Extracted records:
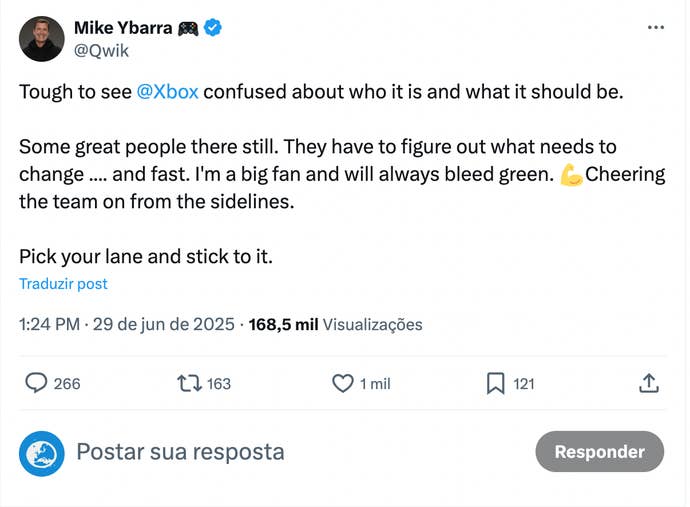
Task: Open the three-dot more options menu
Action: [x=655, y=27]
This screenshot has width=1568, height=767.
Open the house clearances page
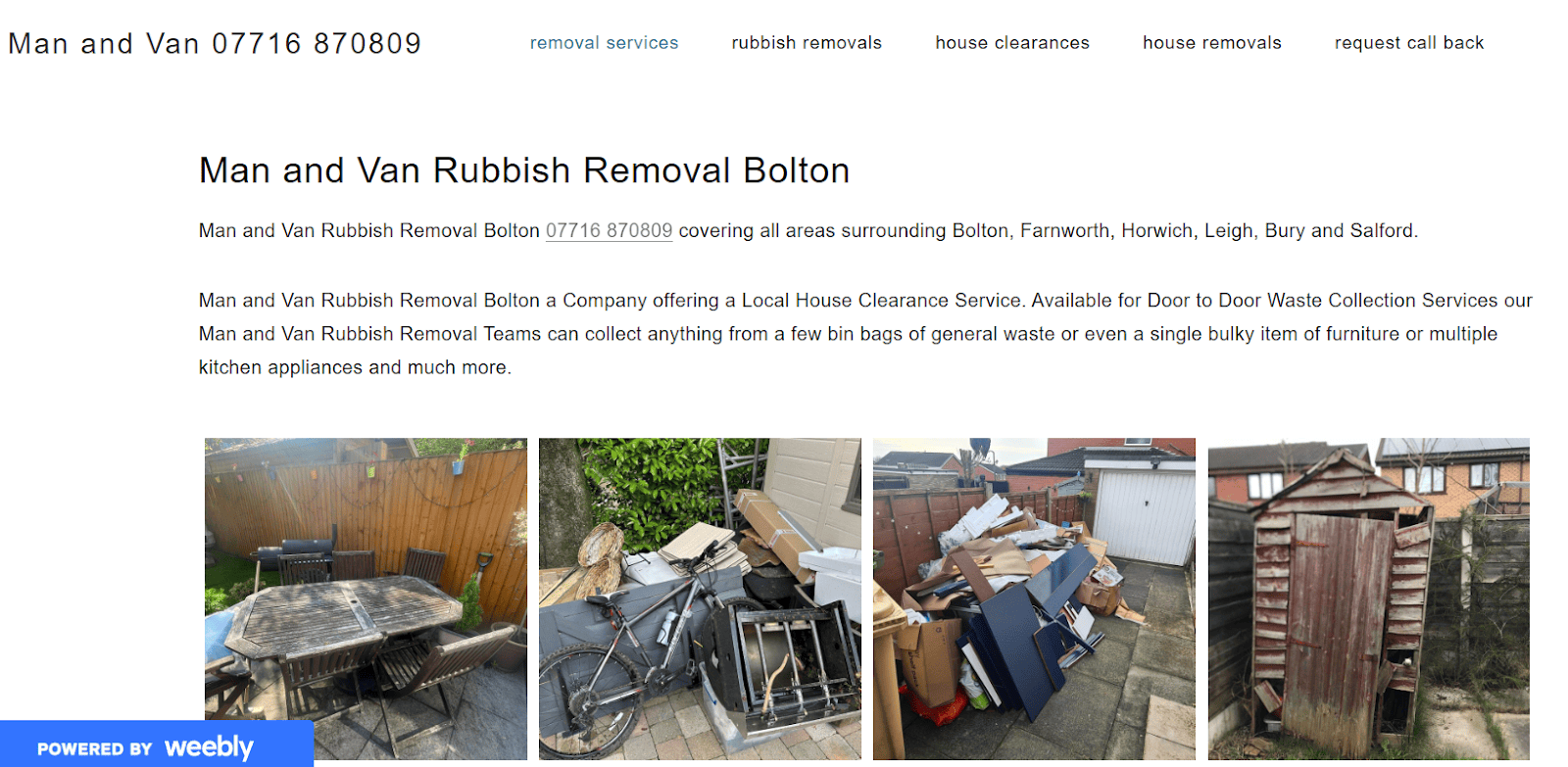[1012, 43]
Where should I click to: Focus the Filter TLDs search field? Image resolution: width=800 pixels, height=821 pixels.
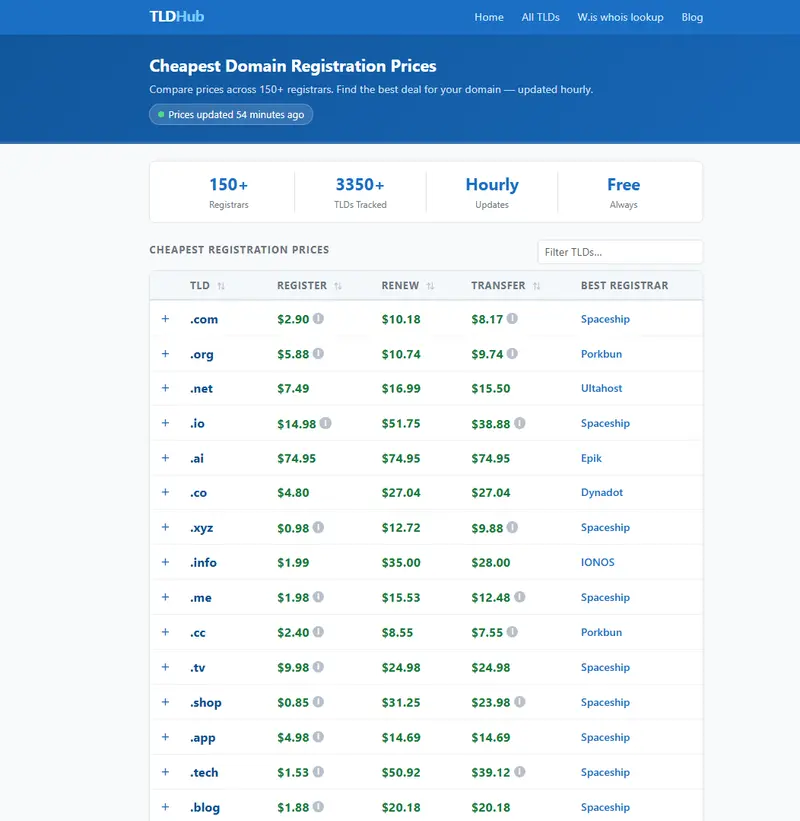click(x=619, y=252)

Aim of the exercise: From the line containing "Open the house clearances page" down to the last line of the entries above, set down every line exactly. Omit all pictures.

Solution:
Open the house clearances page
[1012, 43]
Where should I click to: Focus the Filter TLDs search field? Image resolution: width=800 pixels, height=821 pixels.
click(x=619, y=252)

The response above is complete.